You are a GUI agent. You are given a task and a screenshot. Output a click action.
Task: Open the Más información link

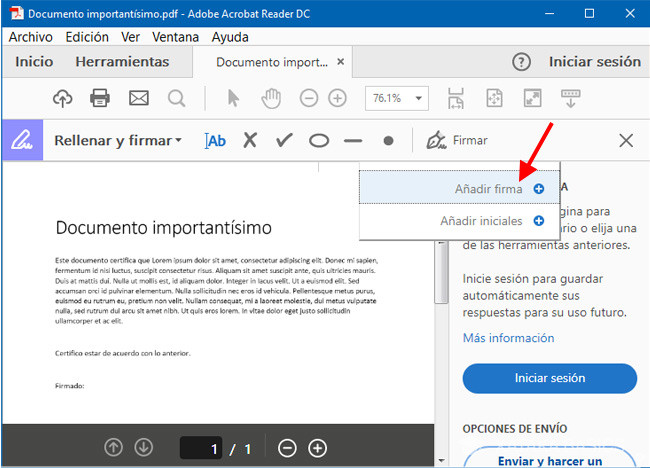(x=508, y=338)
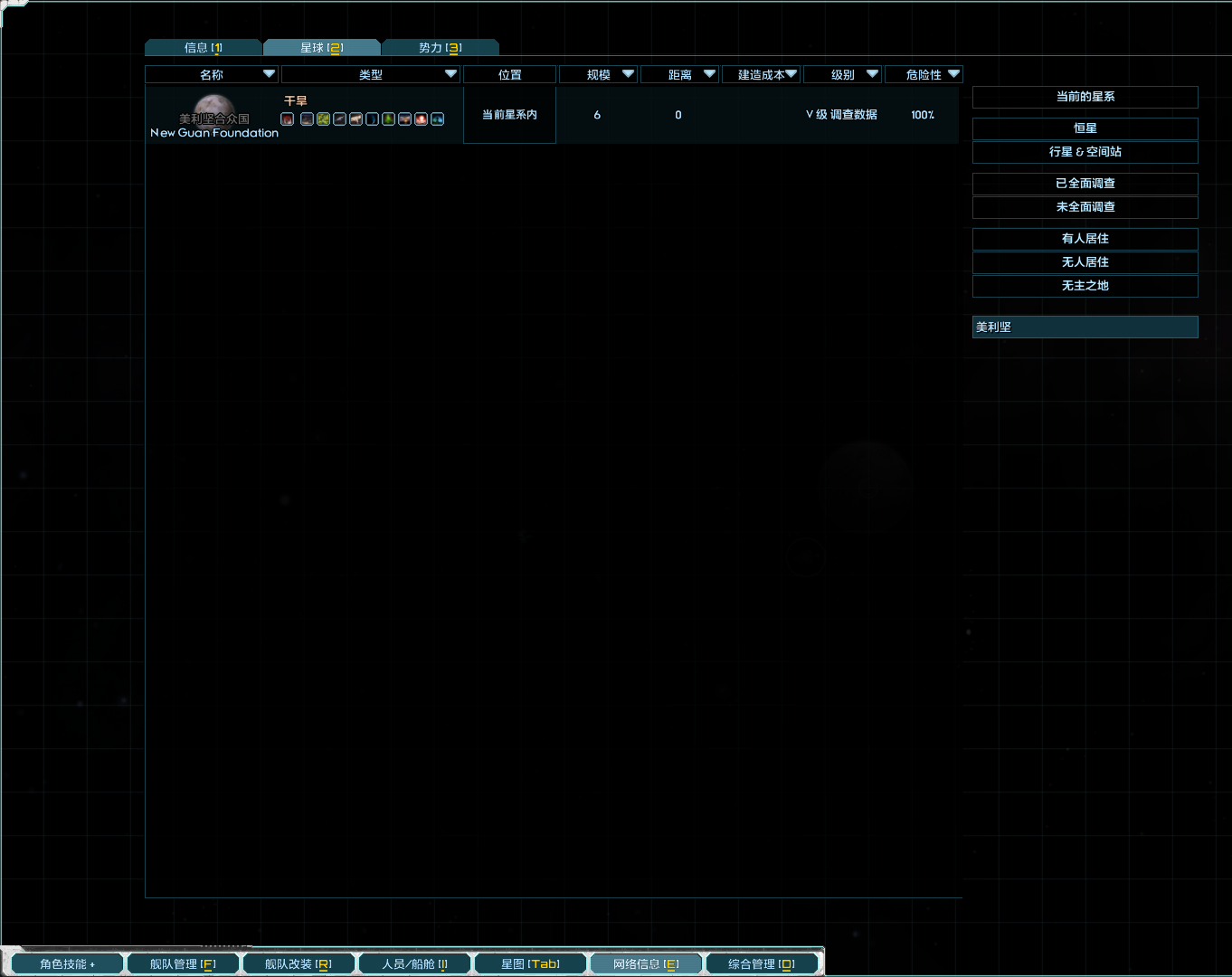
Task: Switch to the 信息 [1] tab
Action: point(203,46)
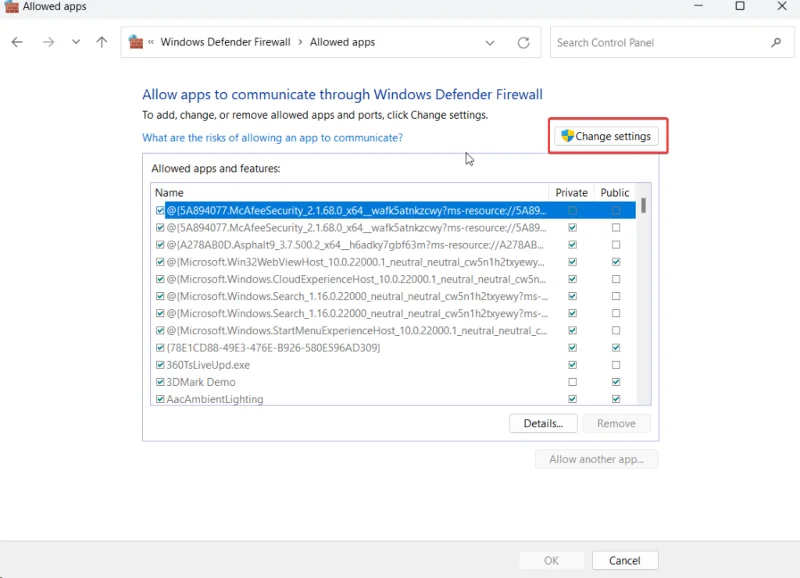The height and width of the screenshot is (578, 800).
Task: Click the up one level arrow
Action: (x=101, y=42)
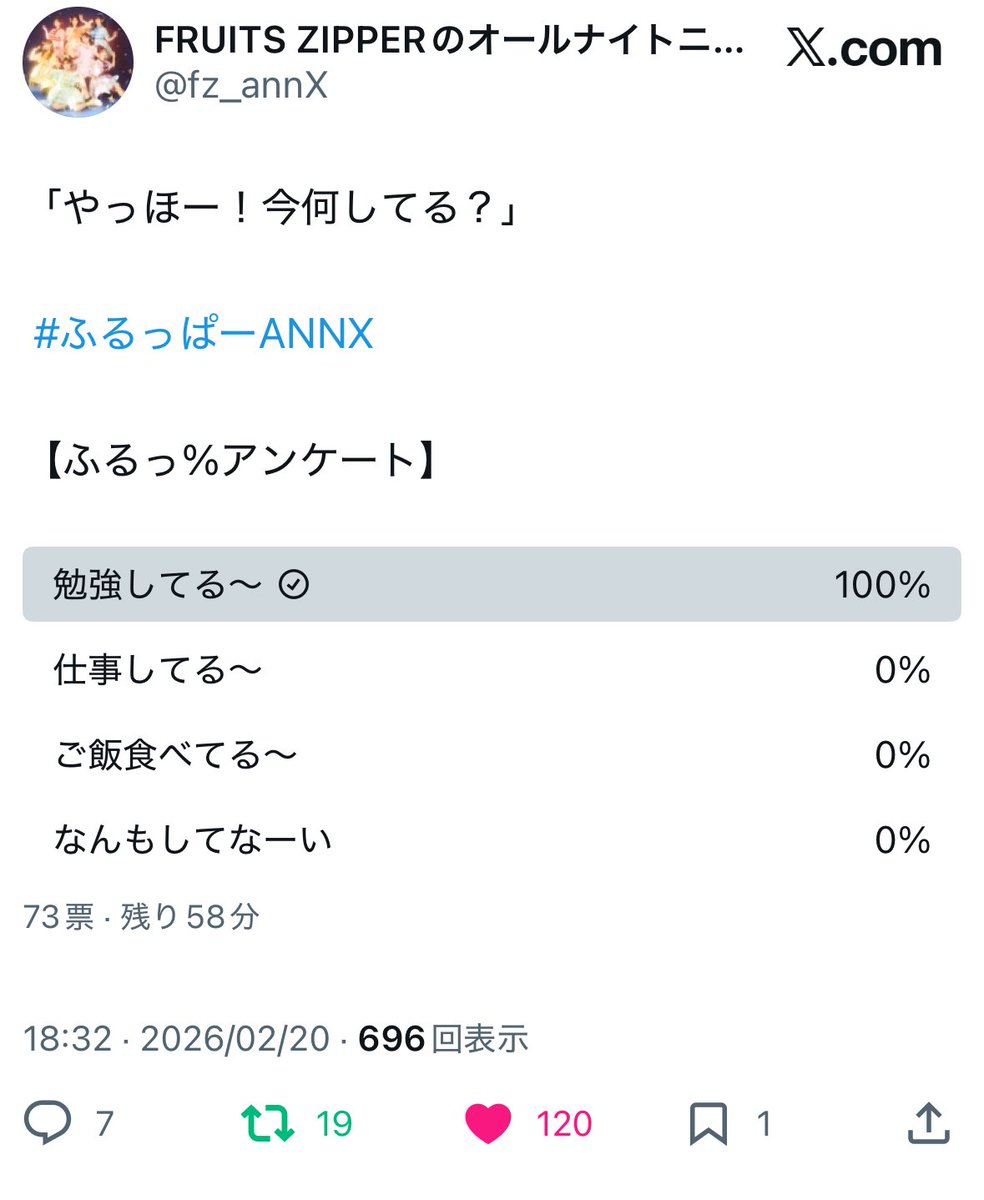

::::::::::

## TASK BRIEF:
Everything in the entries must come back exactly, except the pictures.

## EXERCISE ANSWER:
You are a GUI agent. You are given a task and a screenshot. Output a click action.
Task: Open the Más información link

(x=508, y=338)
Task: Switch to the 信息 [1] tab
Action: point(203,46)
The height and width of the screenshot is (578, 800).
Task: Click the up one level arrow
Action: (x=101, y=42)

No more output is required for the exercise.